## IDEA


1) Analyze one feature at the time to see if it can be used to discriminate one or more classes from the rest
2) Analyze the feature vector as a whole – see if there is any correlation between the vector elements

In [None]:
import pandas as pd
import matplotlib.pyplot as plt
from collections import Counter

data = pd.read_csv('data/GenreClassData_30s.txt', sep='\t')

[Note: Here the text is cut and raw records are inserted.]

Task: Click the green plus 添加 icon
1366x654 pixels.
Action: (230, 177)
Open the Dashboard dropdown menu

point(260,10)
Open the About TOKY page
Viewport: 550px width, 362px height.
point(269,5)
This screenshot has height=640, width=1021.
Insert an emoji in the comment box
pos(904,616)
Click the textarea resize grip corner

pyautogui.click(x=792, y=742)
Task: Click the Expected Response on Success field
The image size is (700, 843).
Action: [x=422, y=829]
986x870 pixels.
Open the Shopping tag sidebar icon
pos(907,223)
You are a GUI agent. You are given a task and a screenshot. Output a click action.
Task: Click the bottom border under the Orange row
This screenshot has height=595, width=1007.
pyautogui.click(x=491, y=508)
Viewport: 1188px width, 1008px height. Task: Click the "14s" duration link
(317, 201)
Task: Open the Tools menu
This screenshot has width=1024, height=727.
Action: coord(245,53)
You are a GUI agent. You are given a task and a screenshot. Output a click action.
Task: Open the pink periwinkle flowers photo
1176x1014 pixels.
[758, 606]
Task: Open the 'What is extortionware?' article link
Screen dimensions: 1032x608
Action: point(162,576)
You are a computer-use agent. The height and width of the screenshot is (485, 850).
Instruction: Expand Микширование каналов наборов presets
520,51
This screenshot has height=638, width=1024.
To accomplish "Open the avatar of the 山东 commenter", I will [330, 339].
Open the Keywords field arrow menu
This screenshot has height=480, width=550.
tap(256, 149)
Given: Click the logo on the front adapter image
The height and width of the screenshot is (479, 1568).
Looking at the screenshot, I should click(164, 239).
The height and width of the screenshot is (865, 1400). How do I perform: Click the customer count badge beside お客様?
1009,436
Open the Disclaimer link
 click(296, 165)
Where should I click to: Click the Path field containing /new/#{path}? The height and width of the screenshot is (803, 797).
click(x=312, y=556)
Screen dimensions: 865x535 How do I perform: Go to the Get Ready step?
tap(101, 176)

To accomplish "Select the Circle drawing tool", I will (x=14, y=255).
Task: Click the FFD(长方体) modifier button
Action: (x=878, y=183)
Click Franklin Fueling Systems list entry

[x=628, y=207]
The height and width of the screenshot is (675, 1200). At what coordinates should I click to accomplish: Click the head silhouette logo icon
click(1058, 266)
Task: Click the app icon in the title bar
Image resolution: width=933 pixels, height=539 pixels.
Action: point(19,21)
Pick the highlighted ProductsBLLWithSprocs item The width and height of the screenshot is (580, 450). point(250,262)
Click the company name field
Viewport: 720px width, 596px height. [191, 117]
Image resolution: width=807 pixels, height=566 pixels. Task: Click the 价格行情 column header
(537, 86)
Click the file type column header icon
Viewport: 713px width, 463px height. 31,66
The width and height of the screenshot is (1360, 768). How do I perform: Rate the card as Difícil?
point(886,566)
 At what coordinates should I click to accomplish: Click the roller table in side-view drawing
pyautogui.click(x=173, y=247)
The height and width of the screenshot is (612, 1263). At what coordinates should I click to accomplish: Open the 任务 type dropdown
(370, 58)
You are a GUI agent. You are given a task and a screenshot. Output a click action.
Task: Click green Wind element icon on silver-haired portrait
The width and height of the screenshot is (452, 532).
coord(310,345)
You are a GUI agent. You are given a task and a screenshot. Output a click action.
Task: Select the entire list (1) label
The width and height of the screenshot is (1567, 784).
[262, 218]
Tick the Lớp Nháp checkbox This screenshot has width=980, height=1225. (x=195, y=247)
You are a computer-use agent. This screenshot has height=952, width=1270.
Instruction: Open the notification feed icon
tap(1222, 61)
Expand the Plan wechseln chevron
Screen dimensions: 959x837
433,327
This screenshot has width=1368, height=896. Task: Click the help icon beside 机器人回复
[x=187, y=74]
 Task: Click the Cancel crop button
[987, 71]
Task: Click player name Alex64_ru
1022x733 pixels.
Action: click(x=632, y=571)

# Split the data into training and testing sets
train = data[data['Type'] == 'Train']
test = data[data['Type'] == 'Test']

# Define the features and targets
features = ['spectral_rolloff_mean', 'mfcc_1_mean', 'spectral_centroid_mean', 'tempo']
features = [
    'zero_cross_rate_mean','zero_cross_rate_std','rmse_mean','rmse_var',
    'spectral_centroid_mean','spectral_centroid_var','spectral_bandwidth_mean','spectral_bandwidth_var',
    'spectral_rolloff_mean','spectral_rolloff_var','spectral_contrast_mean','spectral_contrast_var',
    'spectral_flatness_mean','spectral_flatness_var',
    'chroma_stft_7_mean',
    
    'tempo',
    'mfcc_1_mean','mfcc_2_mean','mfcc_3_mean','mfcc_4_mean','mfcc_5_mean','mfcc_6_mean',

    'mfcc_2_std','mfcc_3_std','mfcc_4_std','mfcc_5_std', 'mfcc_7_std'
]


targets = ['Genre']


# feature data..
X_train = train[features]
# genre data
y_train = train[targets]

X_test, y_test = test[features], test[targets]

In [None]:

features_to_check = ['spectral_rolloff_mean', 'spectral_centroid_mean', 'tempo']
max_values = train[features_to_check].max()
min_values = train[features_to_check].min()

# Display the results
print("Max values:")
print(max_values)
print("\nMin values:")
print(min_values)

In [None]:
plt.close('all') #Clear any existing figures

data_dict = {
    'hiphop': data[data['Genre'] == 'hiphop'],
    'rock': data[data['Genre'] == 'rock'],
    'jazz': data[data['Genre'] == 'jazz'],
    'classical': data[data['Genre'] == 'classical'],
    'reggae': data[data['Genre'] == 'reggae'],
    'blues': data[data['Genre'] == 'blues'],
    'disco': data[data['Genre'] == 'disco'],
    'metal': data[data['Genre'] == 'metal'],
    'country': data[data['Genre'] == 'country'],
    'pop': data[data['Genre'] == 'pop']
}


data_dict_prev = {
   
    'classical': data[data['Genre'] == 'classical'],
    'disco': data[data['Genre'] == 'disco'],
    'metal': data[data['Genre'] == 'metal'],
    'pop': data[data['Genre'] == 'pop']
}

# for key, value in dict.items():

for feature in features:
    fig, axes = plt.subplots(len(data_dict),1, figsize=(8,len(data_dict)*3), sharex=True )
    for ax, (genre, data)  in zip(axes, data_dict.items()):
        ax.hist(data[feature], bins=30, label=feature)
        ax.legend()
        ax.title.set_text(genre)

plt.tight_layout()
plt.show()

To create a title or section in markdown, use the `#` symbol followed by a space and the title text. The number of `#` symbols determines the heading level.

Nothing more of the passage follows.